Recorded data
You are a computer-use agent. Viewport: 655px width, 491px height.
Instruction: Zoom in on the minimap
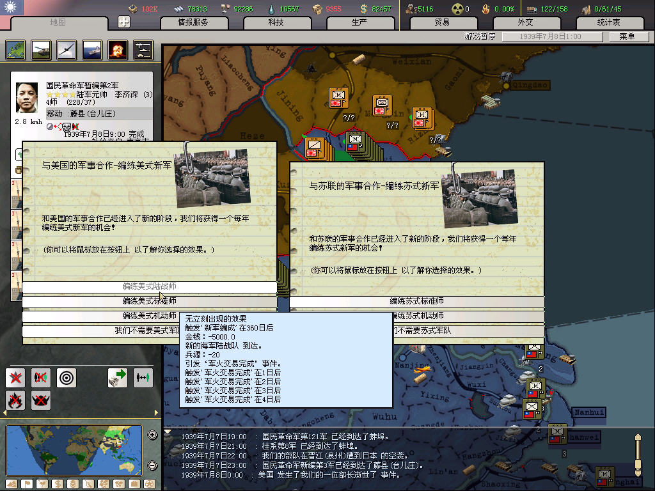coord(152,435)
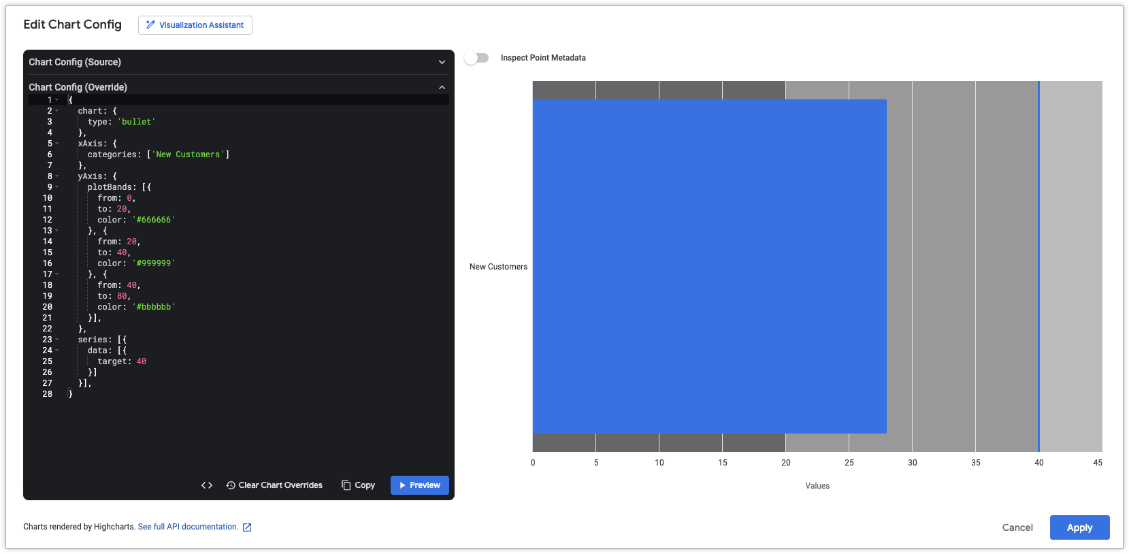Click the blue New Customers bar
The width and height of the screenshot is (1129, 554).
tap(709, 266)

### TASK DETAILS
Leave out the pictures and transcribe the entries above exactly.

### ANSWER TO THIS PROBLEM
You are a computer-use agent. Viewport: 655px width, 491px height.
Instruction: Zoom in on the minimap
coord(152,435)
Click the blue New Customers bar
The width and height of the screenshot is (1129, 554).
tap(709, 266)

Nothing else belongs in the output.